Trying to understand solution_sequences:group_by/4

Are there any examples of using group_by/4? From the test case, it appears that it’s intended to be wrapped in a “find-all” aggregator:

data(1, a, a1).
data(1, a, ax).
data(1, b, a2).
data(2, a, n1).
data(2, b, n0).
data(2, b, n2).

data2(A, B) :- data(A, B, _).

% The following all give the same results: [1-[a, a, b], 2-[a, b, b]].

group1(Groups) :- findall(A-Group, group_by(A, B, data(A,B,_), Group), Groups).

group2(Groups) :- bagof(A-Group, bagof(B, data2(A,B), Group), Groups).

group3(Groups) :- bagof(A-Group, bagof(B, C^data(A,B,C), Group), Groups).

In other words, group_by/4 is like findall (all free variables are existentially quantified) except it fails rather than giving a result of [].

I think the docs are quite accurate. It is basically bagof/3 reversing the specification of existential variables.

I just had my “Ah-ha!” – group_by/4 and the other solution_sequences predicates are all intended to run inside an aggregation (with the others, it was obvious; I was confused by pairs:group_pairs_by_key/2, which transforms lists).

Also bagof/3 is slightly different - it doesn’t have the By argument, and it took some staring at the definition of group_by/4 to understand what’s going on there. I can’t think of a situation where By would have free variables in it or be different form the outer aggregator’s template…

Whether you run them inside an aggregation is up to you. These predicates are intended to alter the solution sequence generated by a non-deterministic predicate. This allows you to specify new non-deterministic predicates as simple logical conjunctions and disjunctions of already defined primitives, even if intermediate steps are normally required to (notably) improve efficiency. These predicates also support SWISH, which represents solutions in a table, much like SQL clients do.

For example, suppose we have a/1 and b/1 and want to get the solutions for a(X),b(X). Now suppose a/1 is cheap but produces a lot of duplicate answers and b/1 is expensive. Using this library we simply write distinct(a(X)), b(X) and we are done. Without you get

findall(X,a(X),Xs), sort(Xs,Us), member(X,Us), b(X).

(or setof, but that may have its own problems). Besides being more compact, distinct also produces answers immediately instead of enumerating all answers for a/1. In addition, there is reduced/1 which doesn’t guarantee full uniqueness but runs in limited memory.

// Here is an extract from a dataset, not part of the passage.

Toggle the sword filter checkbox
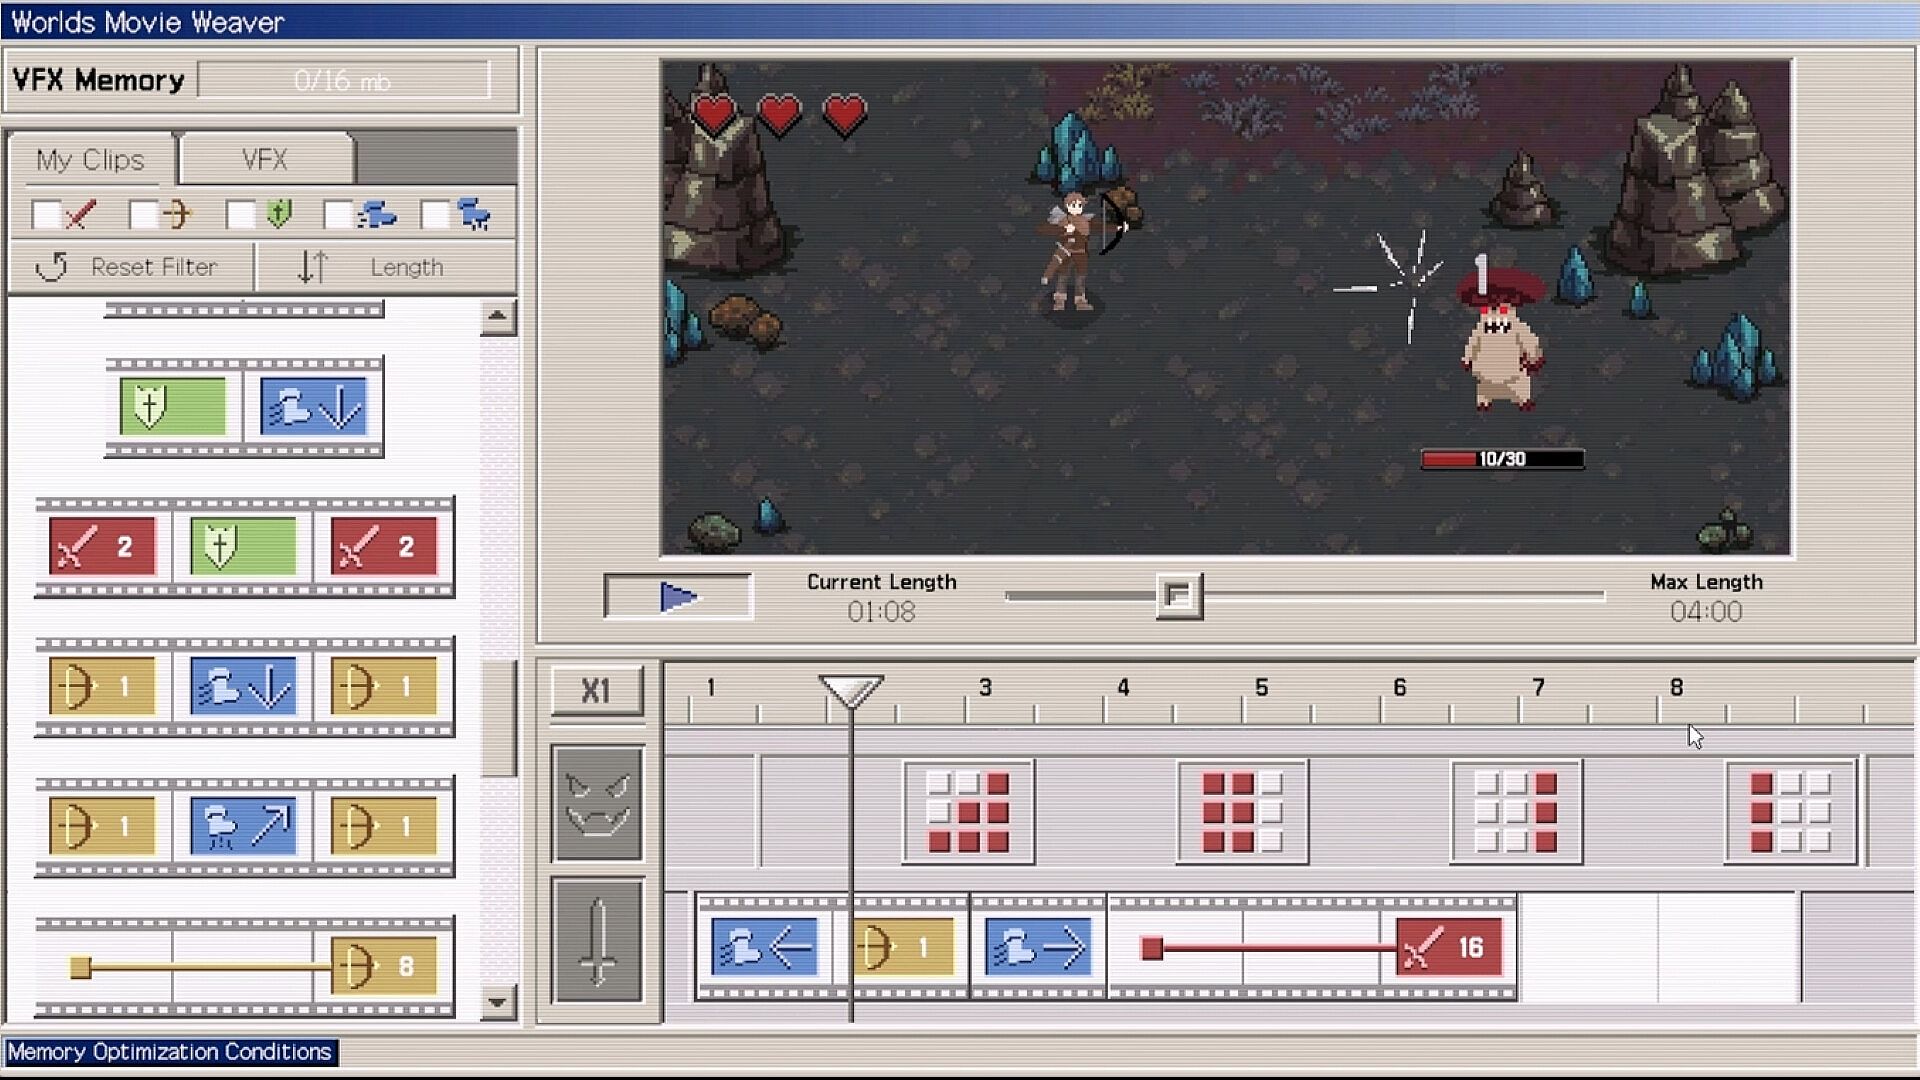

These operators combine nicely and allow for example processing the best 10 a(X) using b/1 in a nice concise and (IMO) readable syntax:

limit(10, order_by([desc(X)],a(X))),
b(X).

The group_by/4 is pretty handy if you wants existential qualification for all variables except a few, notably if variables may be hidden in the arguments you pass to bagof/3. Library yall provides a good alternative, I think as bagof(X, {V1,V2,...}>>Goal, Xs). This predicate was most of all added to complete the common vocabulary to manage rows in database answers.